不明原因胸水檢出致病菌的陽性率19.4%(99/510)，而胸水涂片，包括革蘭氏染色、真菌涂片和抗酸桿菌涂片的陽性率更低。在明確診斷為胸膜腔感染(即胸水病原學培養結果陽性)的99例患者中，部分患者送檢多次胸水微生物涂片檢查，胸水革蘭氏染色、真菌涂片和抗酸桿菌涂片的陽性結果分別為：10.1%(10/99)、0%(0/99)、2.5%(2/99)(詳見表2)。

表2 胸水涂片陽性結果(n=99)

三 提高胸水微生物檢驗送檢陽性率

與漏出液(非感染性積液)相比，滲出液(包括肺炎旁胸腔積液、膿胸和結核性胸腔積液等)的胸水微生物培養結果更可能是陽性[2, 6-7]。此次納入研究的510例胸水中有502例為滲出液(98.4%)，即使如此，胸水微生物培養及涂片結果真陽性率仍然低于20%，那么如何能夠更好的把胸膜腔感染的患者篩選出來，減少無意義的送檢，減輕患者經濟負擔？研究試圖確定與陽性培養結果正相關或負相關的影響因素(見表3)。

表3 胸水培養結果與相關因素的統計學分析

胸水特征與培養結果的相關性提供了一些有價值的指導。胸水LDH水平在真陽性組和陰性(包括假陽性)組的結果之間有顯著差異(P<0.05)。胸水GLU及血清CRP在兩組患者中同樣有顯著性差異(P<0.05)。而胸水蛋白的差異無統計意義(P=0.482)。本研究試圖應用胸水LDH、胸水GLU、血清CRP預測胸水培養陽性結果：根據上述不同指標所對應的微生物培養陽性率繪制受試者工作特征曲線(ROC)(見圖1)。

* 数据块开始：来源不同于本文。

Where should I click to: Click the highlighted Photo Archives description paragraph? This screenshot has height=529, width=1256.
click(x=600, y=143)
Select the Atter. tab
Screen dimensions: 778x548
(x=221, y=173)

圖1 應用胸水LDH、胸水GLU、血清CRP預測胸水培養真陽性結果的受試者工作特征曲線(ROC)

可以看出：(1)胸水LDH對應的曲線下面積為0.701，95%CI為0.645～0.756。胸水LDH的最佳界值為375.5 u/L，以胸水LDH>375.5 u/L為折點預測胸水培養陽性結果的敏感度為78%，特異度為58%，預測價值中等。(2)血清CRP對應的曲線下面積為0.678，95%CI為0.625～0.732。血清CRP的最佳界值為35.79 mg/L，以血清CRP>35.79 mg/L為折點預測胸水培養陽性結果的敏感度為76%，特異度為54%，預測價值較低。(3)胸水GLU的曲線下面積分別為0.343,無預測價值。

討 論

目前國內關于胸腔積液的基礎和臨床研究相對薄弱[8]。對不明原因胸腔積液的診治流程仍推薦送檢傳統的胸水微生物涂片及培養，是目前常規檢驗方法。胸水病原學檢測陽性無疑是確診胸膜腔感染的金標準，此檢測雖方便、經濟，但陽性率低，判定胸水性質價值有限[9]。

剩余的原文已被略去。